Justin Timberlake takes the stage during the Brit Awards 2013...

Justin Timberlake takes the stage during the Brit Awards 2013 in London on Feb. 20, 2013. Credit: AP

Justin Timberlake Thursday released a documentary-style music video he said he hopes will locate an anonymous couple who became engaged on the Long Island Rail Road.

"We heard that a couple got engaged on the LIRR, and when this guy asked his girlfriend to marry him he was playing 'Not a Bad Thing' on a Beats Pill" portable speaker, the singer's representative told Newsday. In response, Timberlake's record company, RCA, commissioned music-video and TV-commercial director Dennis Liu and producer Brooke McDaniel to create a video for the song.
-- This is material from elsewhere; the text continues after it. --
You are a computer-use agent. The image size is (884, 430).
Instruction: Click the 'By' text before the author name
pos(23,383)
"This is a true story," a female narrator says in the clip, which premiered on "The Ellen DeGeneres Show," going on to describe a couple on a Jan. 12 train speeding toward Pennsylvania Station. "It was a scene out of a movie, like 'Say Anything.' A young man proposed to his girlfriend playing a Justin Timberlake song. . . . We don't know who these people are or what their story is. But maybe you do. We're making a documentary about finding love. Have you seen this couple?"

On the website haveyouseenthiscouple.tumblr.com, the filmmakers specify the proposal occurred around 8:20 p.m. on the Babylon line.
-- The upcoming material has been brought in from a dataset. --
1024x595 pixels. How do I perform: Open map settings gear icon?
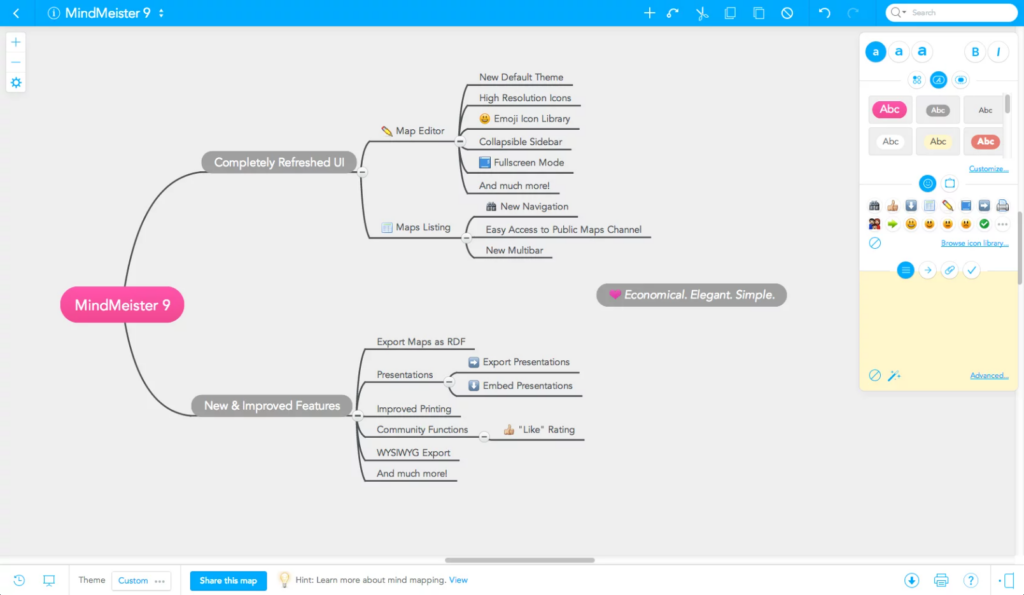point(16,83)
Timberlake's rep said the story is not apocryphal and that a witness had come forward.

Liu's YouTube page and McDaniel's website each have a 54-second version without the song, which they expanded to the five-minute, 18-second video in which the two search for the couple and interview people about falling in love. The shorter version notes that the couple was 22 to 28 years old and the woman wore a pink peacoat.

A Long Island Rail Road spokesman said he was unaware of the proposal or if the filmmakers had contacted the railroad.